Trecho citado:
┄┄┄┄┄┄

EPOPEIA ACREANA 

Hiram Reis e Silva -um Canoeiro eternamente em busca da Terceira Margem.

Inimigos na Trincheira! – XI

Jornal Comércio do Amazonas, n° 063
Manaus, AM – Domingo, 13.03.1904
Contra um Farsante  

O Dr. Gentil Norberto pede-nos a publicação do seguinte em resposta ao artigo do Sr. Alípio Bandeira:

De novo voltou o farsante Alípio Bandeira pelas colunas da “Folha do Norte” com um artigo onde, a par de muitas asneiras, reeditou a série de calúnias que tornaram o seu nome [dele Alípio] conhecido e decantado em toda a Amazônia. Não se defendeu o pretensioso Tenente das graves acusações que lhe fiz. Não citou, sequer, um “documento em seu favor”, uma só “testemunha” que viesse confirmar os seus infames dizeres. Caíram por terra todas as suas mentiras, e aqueles que compraram as descompostu­ras do Alípio devem estar amargamente arrependidos. Alípio – o fujão, Alípio – o covarde, com poucos dias estarás na Capital Federal, rindo gozando o dinheiro dos tolos que tiveram a ingenuidade de comprá-lo para descompor os chefes acreanos e suas famílias, como se a palavra de um tipo sem caráter, como Alípio, pudesse influir na opinião pública. É admirável a fatuidade ([1]) deste tolo pretensioso, positivista manqué ([2]).

┄┄┄┄┄┄

Registros de texto e de indicação de elementos:
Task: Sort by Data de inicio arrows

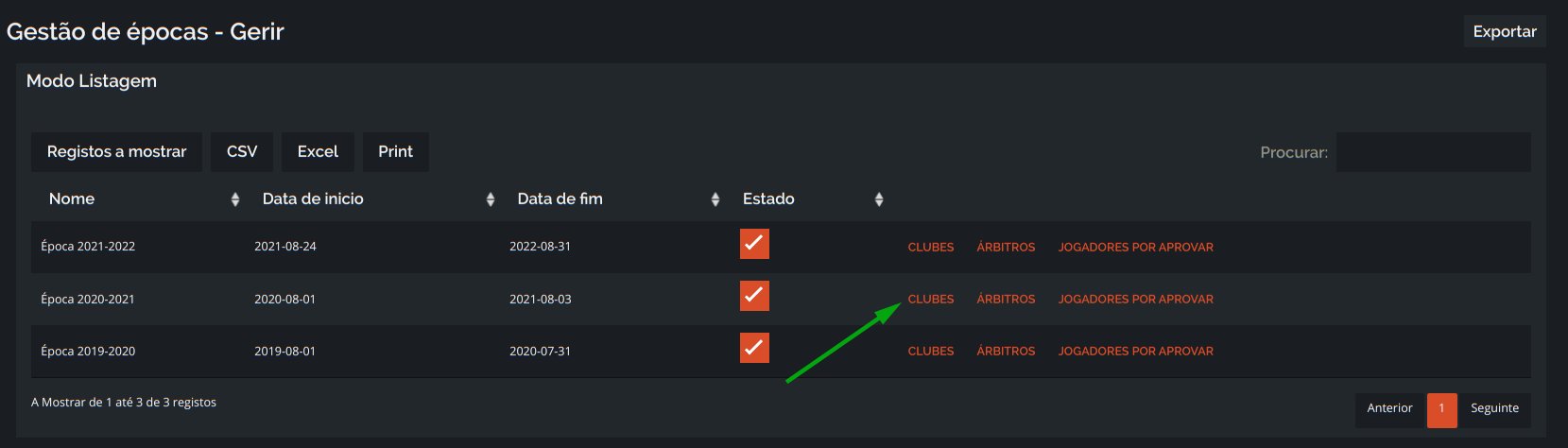Action: (491, 199)
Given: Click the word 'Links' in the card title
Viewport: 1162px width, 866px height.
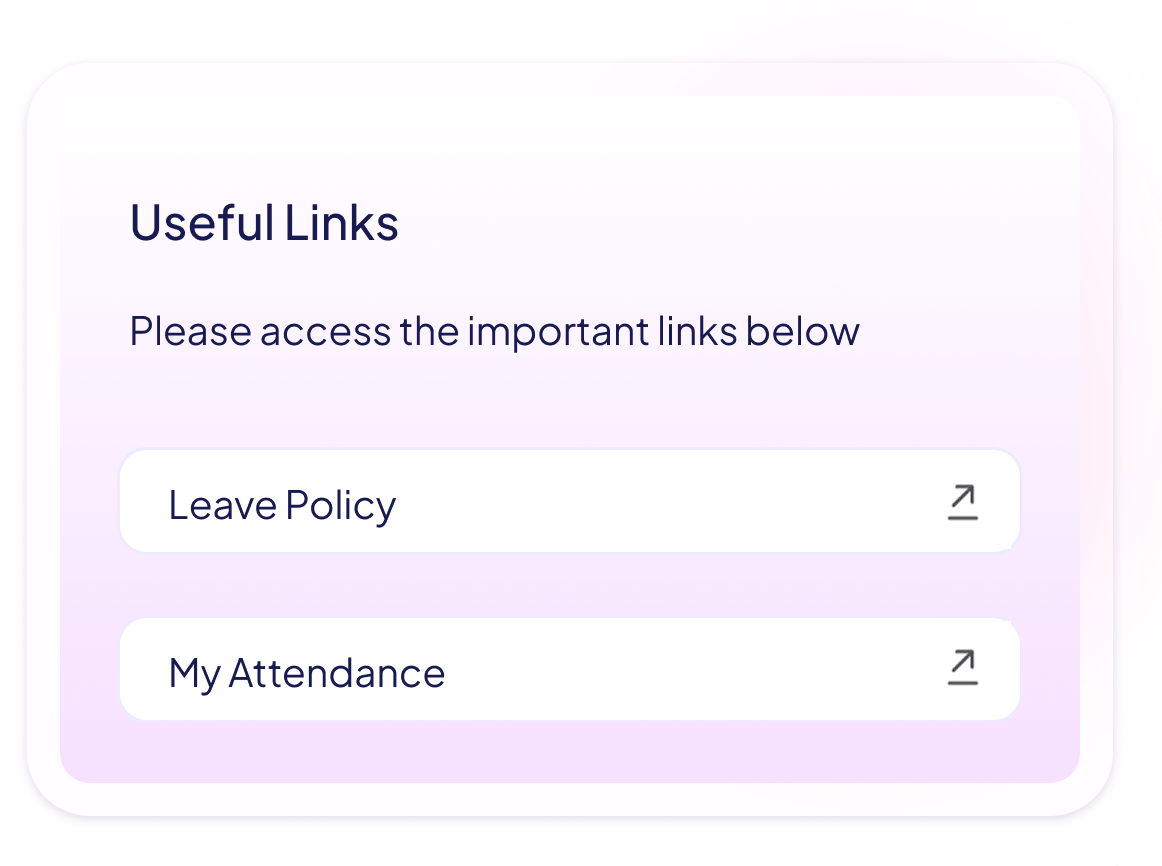Looking at the screenshot, I should [x=341, y=223].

┄┄┄┄┄┄

Reescreva de forma mais breve o parágrafo do trecho citado que começa com "De novo voltou o farsante", mantendo os fatos principais. A listagem não precisa ser consultada.

Alípio Bandeira voltou a publicar na "Folha do Norte" um artigo com asneiras e as mesmas calúnias de antes. Ele não se defendeu das graves acusações recebidas nem apresentou documento ou testemunha a seu favor. Suas mentiras caíram por terra, e quem pagou por seus ataques deve estar arrependido. Chamado de fujão e covarde, ele logo estará na Capital Federal gozando o dinheiro de quem o comprou para ofender os chefes acreanos e suas famílias. A palavra de alguém sem caráter, porém, não pode influir na opinião pública.